Louise Abbéma was a French painter and designer, born in Etampes. She began painting in her early teens, and studied under such notables of the period as Charles Joshua Chaplin, Jean-Jacques Henner and Carolus-Duran. She first received recognition for her work at 23 when she painted a portrait of Sarah Bernhardt, her life-long friend and, many believe, her lover. She excelled at portraiture and flower painting equally at ease in all mediums and also painted panels and murals which adorned the Paris Town Hall, the Paris Opera House, numerous theatres including the "Theatre Sarah Bernhardt", and the "Palace of the Colonial Governor" at Dakar, Senegal.

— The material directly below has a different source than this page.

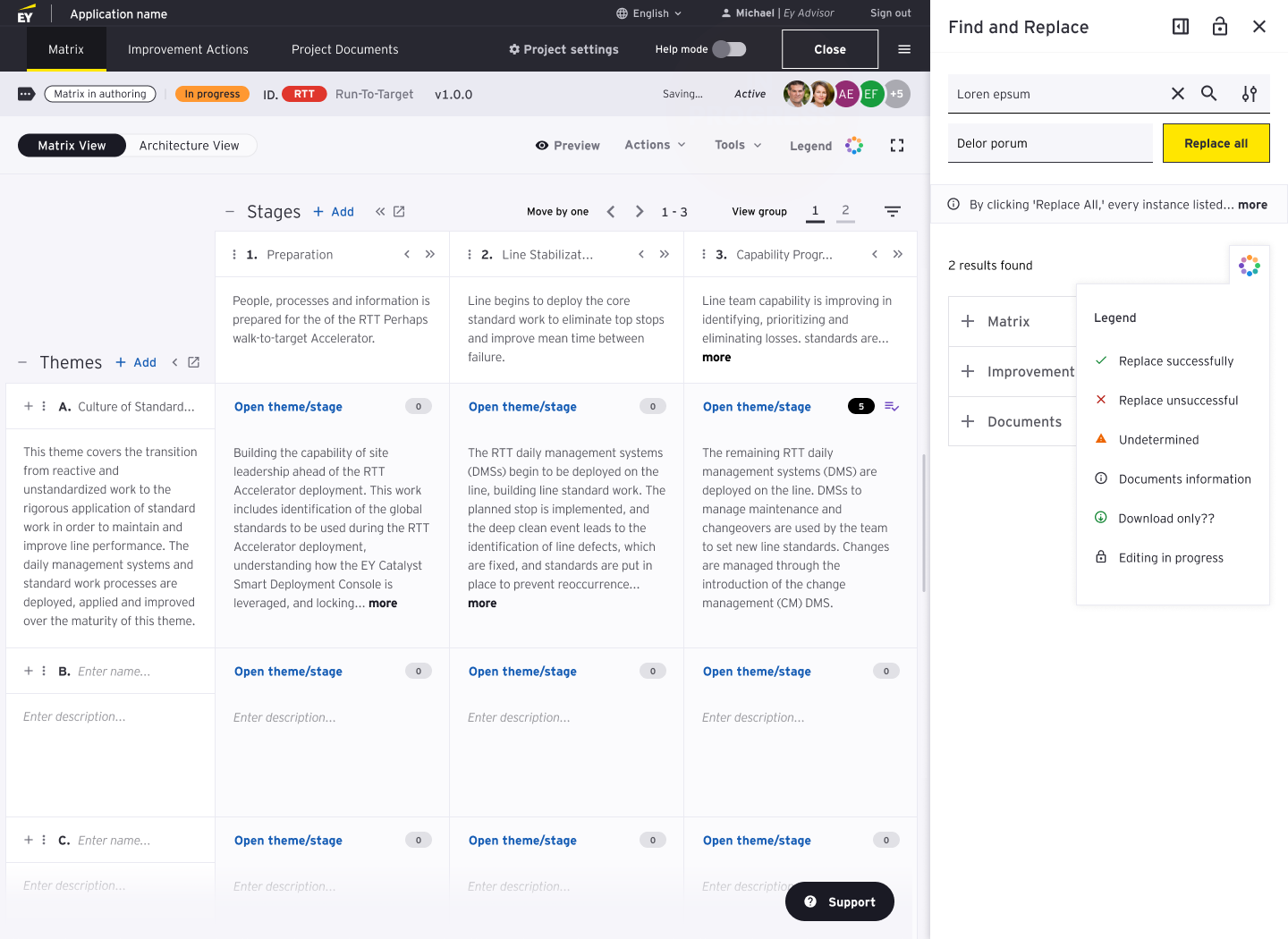
Task: Click the lock icon in Find and Replace header
Action: tap(1219, 27)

She was a regular exhibitor at the Paris Salon, where she received an honorable mention for her panels in 1881. Abbéma was also among the female artists whose works were exhibited in the Women's Building at the 1893 World Columbian Exposition in Chicago. A bust Sarah Bernhardt sculpted of Abbéma was also exhibited at the exposition. Her most remarkable work is, perhaps, Le Déjeuner dans la serre, in the Pau Museum, not unworthy of comparison with her Impressionist friends, Bazille and Manet. The characteristics of her painterly style are apparent in this small pair of typically fashionable sitters, a brother and sister of the Luppé family.

Among the many honors conferred upon Abbéma was nomination as official painter of the Third Republic. She was also awarded a bronze medal at the 1900 Exposition Universelle and in 1906 was inducted into the Légion d'Honneur.

Abbéma died in Paris in 1927. By the end of the 20th century, as contributions by women to the arts in past centuries received more critical and historical attention, her works were enjoying a renewed popularity.